The goal of vibration testing is to reflect the operational environment of a product as closely as possible. However, engineers may manipulate a vibration signal to meet the shaker system limits or test objectives.
Clipping—a method of signal manipulation—limits the drive voltage peaks, but many incorrectly believe it also limits the peak accelerations measured on the device under test (DUT). Therefore, Vibration Research (VR) has previously dissuaded engineers from using clipping to protect a shaker or DUT, as it does not function well for this purpose.
Yet, engineers still apply these standard methods because they want to protect their shakers from damage. Therefore, VR developed a new signal clipping method that manipulates the control rather than the drive. In the past, VR only suggested signal clipping to limit the drive voltage. Now it can confidently recommend clipping on the control to meet shaker limits.

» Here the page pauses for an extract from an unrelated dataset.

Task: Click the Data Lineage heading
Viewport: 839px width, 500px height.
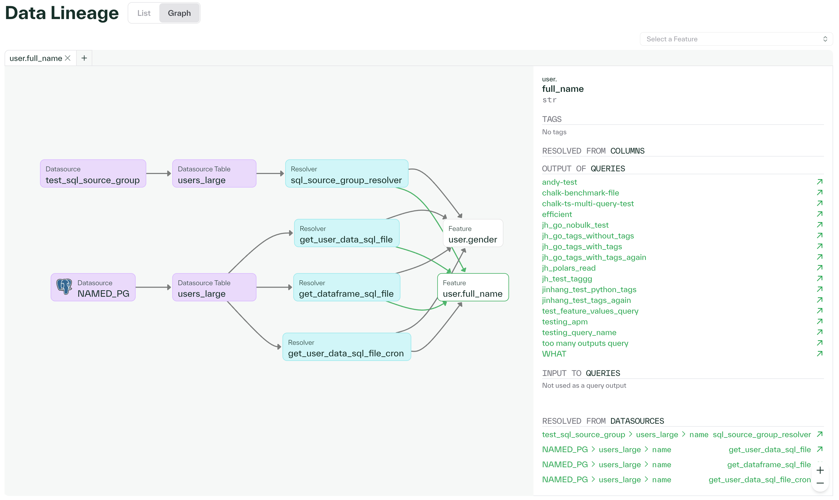Action: pos(62,13)
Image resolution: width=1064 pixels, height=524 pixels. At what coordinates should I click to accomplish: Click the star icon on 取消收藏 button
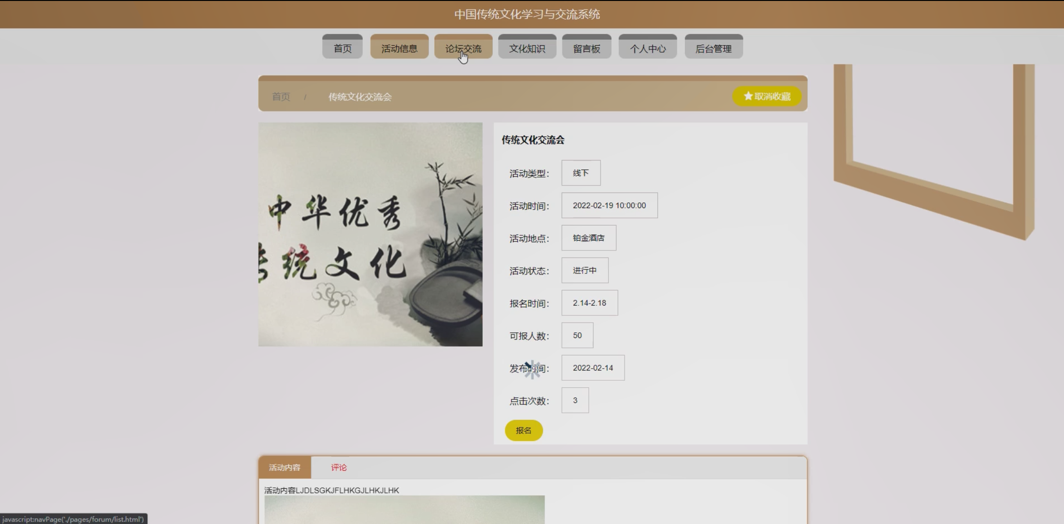pos(747,96)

Most modern vibration controllers assume a Gaussian distribution of random vibration. Statistically, this means random vibration data have a symmetrical distribution around the mean value.
A Gaussian distribution indicates how many values fall within a certain standard deviation from the mean value of 0. The kurtosis—or the deviation of acceleration peaks from the mean—of Gaussian random data falls within ±3 sigma (σ) 99.73 percent of the time. The remaining percentage can be significant depending on the control system and device under test.

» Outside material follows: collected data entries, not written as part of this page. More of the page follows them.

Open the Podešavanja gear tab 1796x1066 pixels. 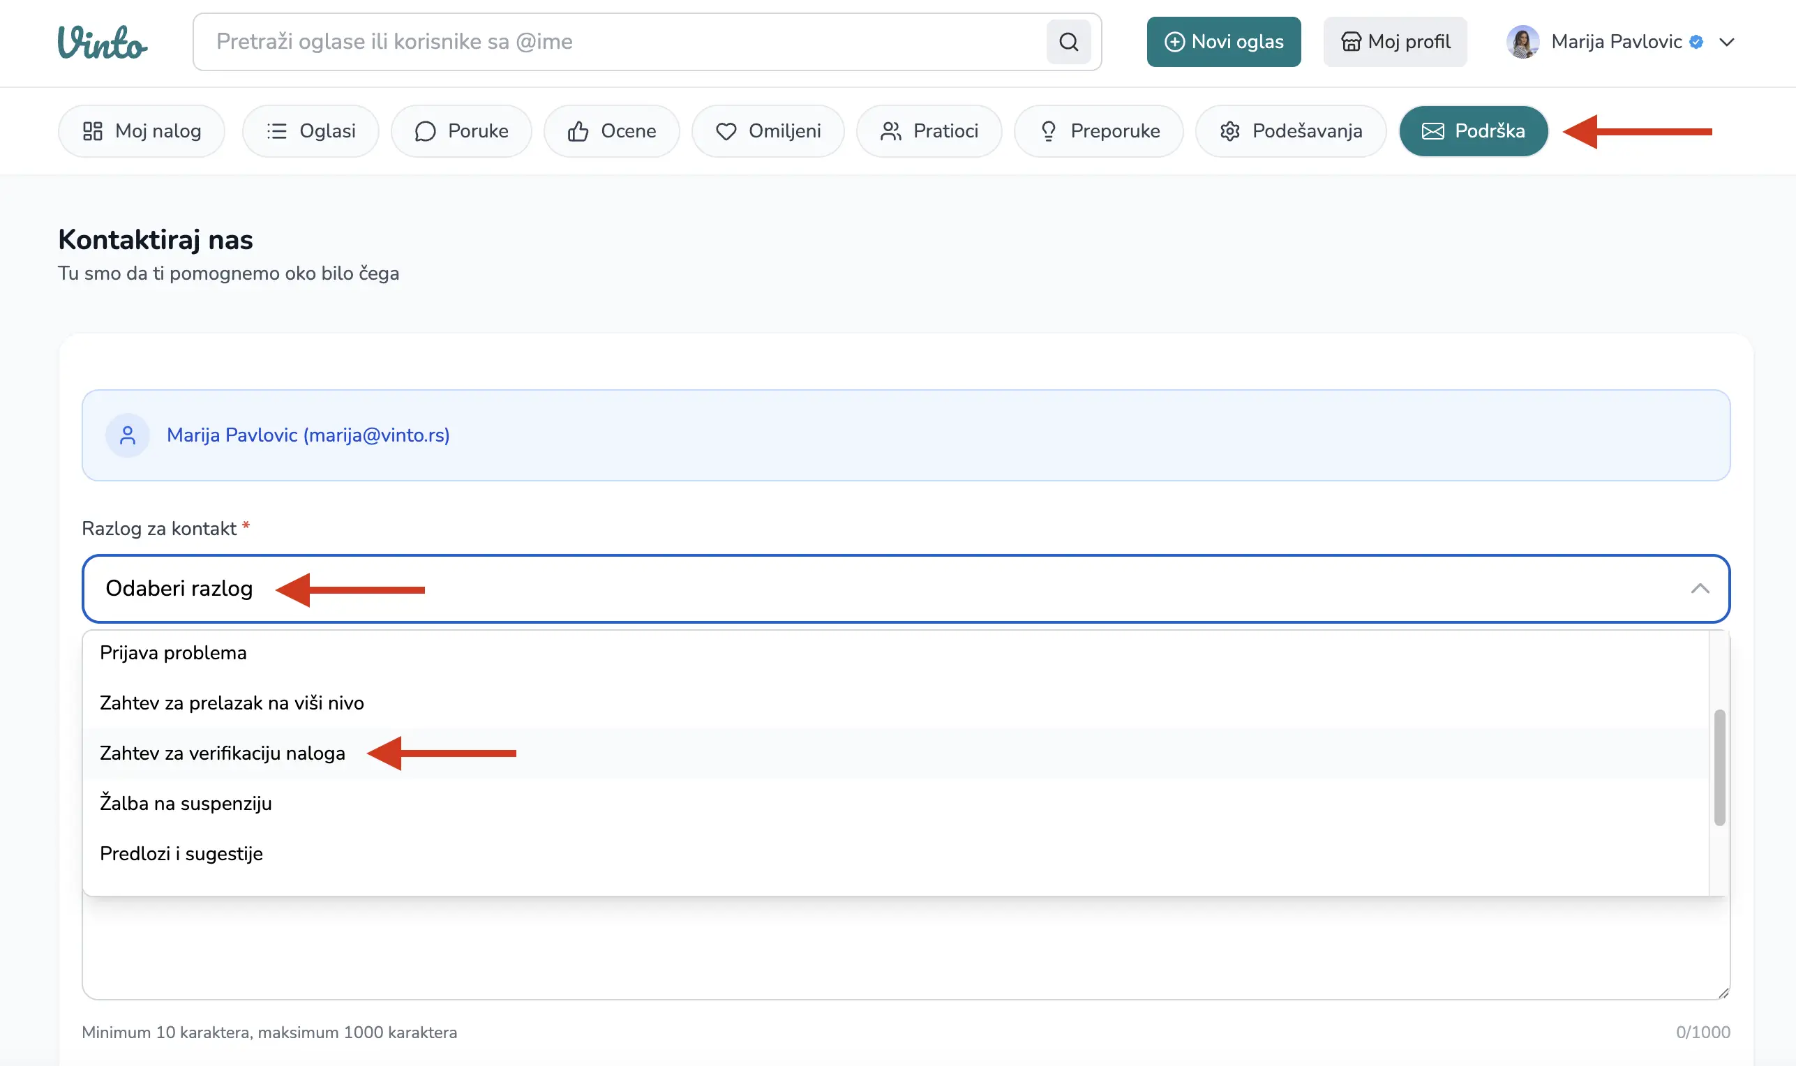[x=1290, y=131]
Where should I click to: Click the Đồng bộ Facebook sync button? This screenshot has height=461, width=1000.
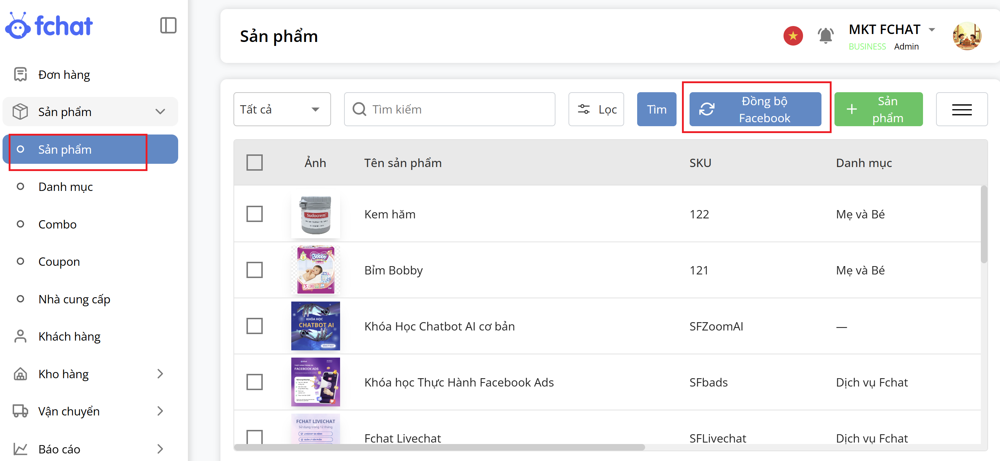point(755,110)
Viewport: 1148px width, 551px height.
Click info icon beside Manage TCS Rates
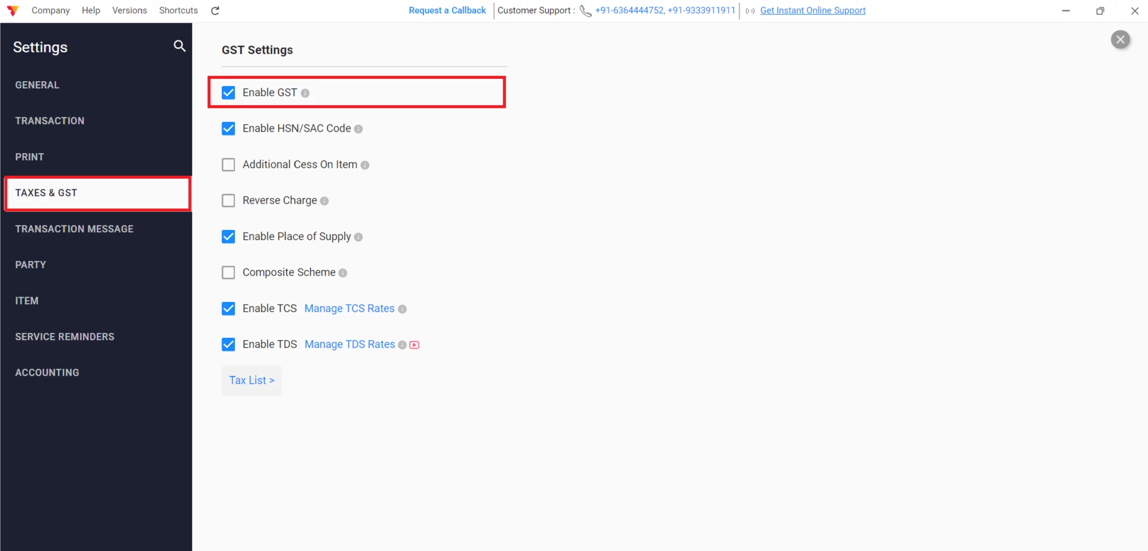pyautogui.click(x=402, y=309)
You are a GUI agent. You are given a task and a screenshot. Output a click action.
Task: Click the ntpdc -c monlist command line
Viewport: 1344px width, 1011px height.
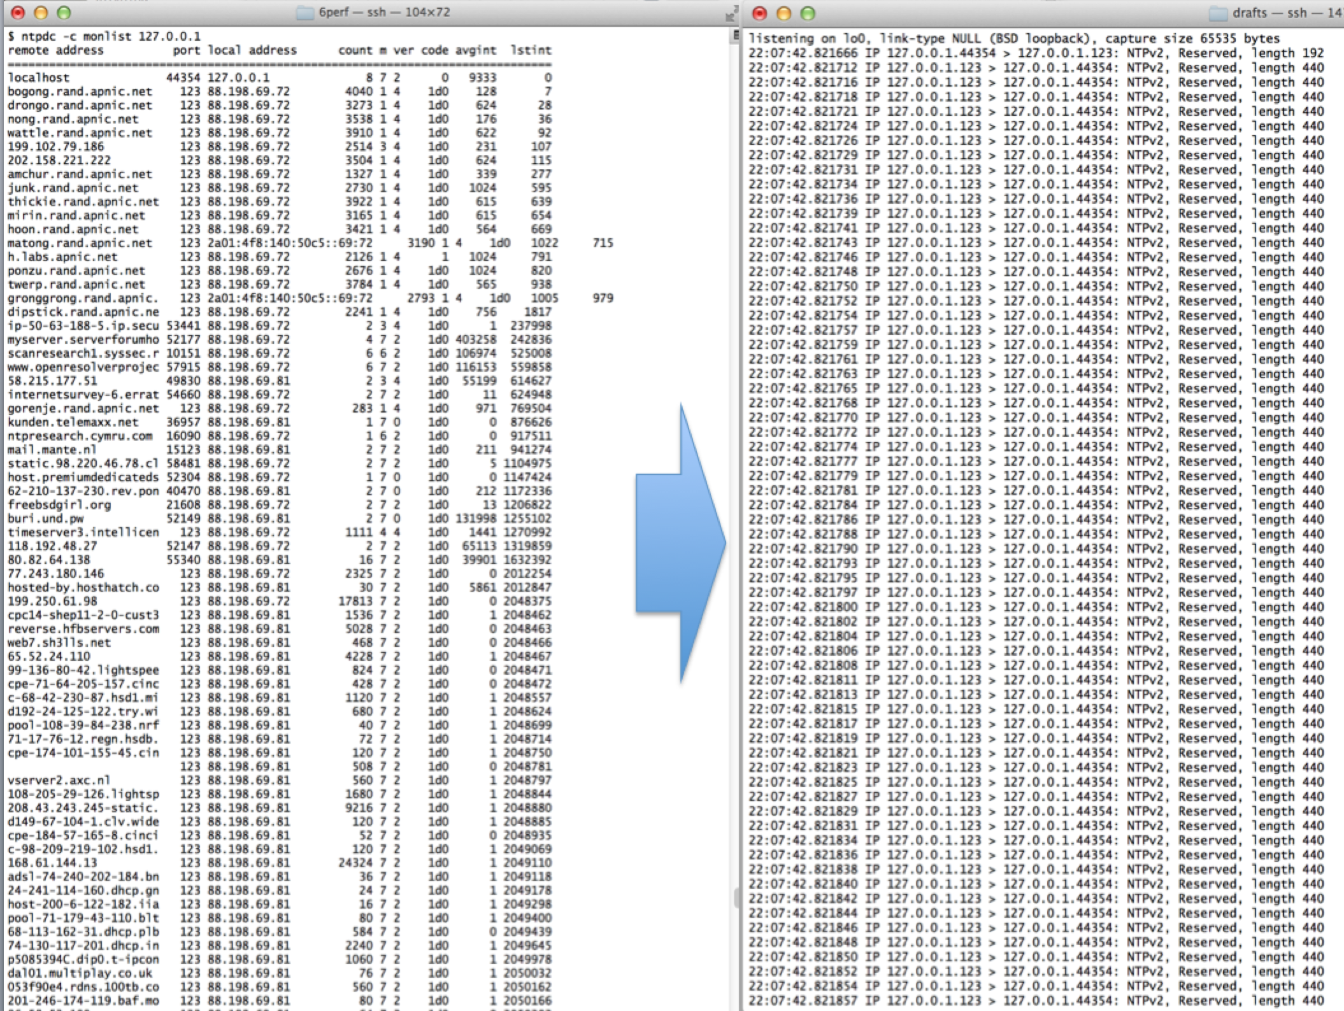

The probability of a Gaussian random signal falling within ±4σ is 99.99 percent. However, peaks up to 5σ (5x the test’s root-mean-square (RMS) level) or more are possible. RMS determines the average intensity (amplitude) in the random spectrum. These peaks may exceed the shaker limits for acceleration, velocity, or displacement (stroke) or damage a sensitive product.
Standard clipping methods limit, or clip, the voltage of the drive output, which reduces the extreme voltage peaks but distorts the signal so that it is no longer Gaussian. These methods give the illusion of minimizing constraints on the shaker system but only affect the drive output.

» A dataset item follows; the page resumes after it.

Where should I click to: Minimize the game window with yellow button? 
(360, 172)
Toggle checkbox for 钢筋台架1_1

Experiments by George Fox Lang and Philip Van Baren found that clipping the drive signal does not produce an equivalent limit of the control acceleration [1]. This finding means that standard clipping does not limit the movement on the shaker table. It protects the amplifier but not necessarily the shaker or DUT.
Additionally, the resulting signal’s response may not show indications of clipping, but its statistics may. A clipped signal will generate flat spots, and sharp transitions in the time waveform will lead to high-frequency distortion in the frequency domain analysis graphs (FFT, PSD, etc.). While the in-band PSD will only be slightly affected by this distortion (or not at all), it will increase the out-of-band energy, especially in the upper-frequency band. Moreover, a product may be undertested if the test profile omits high-amplitude peaks.
Engineers apply standard clipping thinking it will protect their shakers from damage. They require a method where they can be confident that the clipping will change the shaker motion statistics.
TruClip is a new clipping method developed by VR that utilizes closed-loop control to reduce high sigma peaks on the shaker table. It applies clipping to the control measurement and minimizes the chance of exceeding acceleration, velocity, or displacement limits.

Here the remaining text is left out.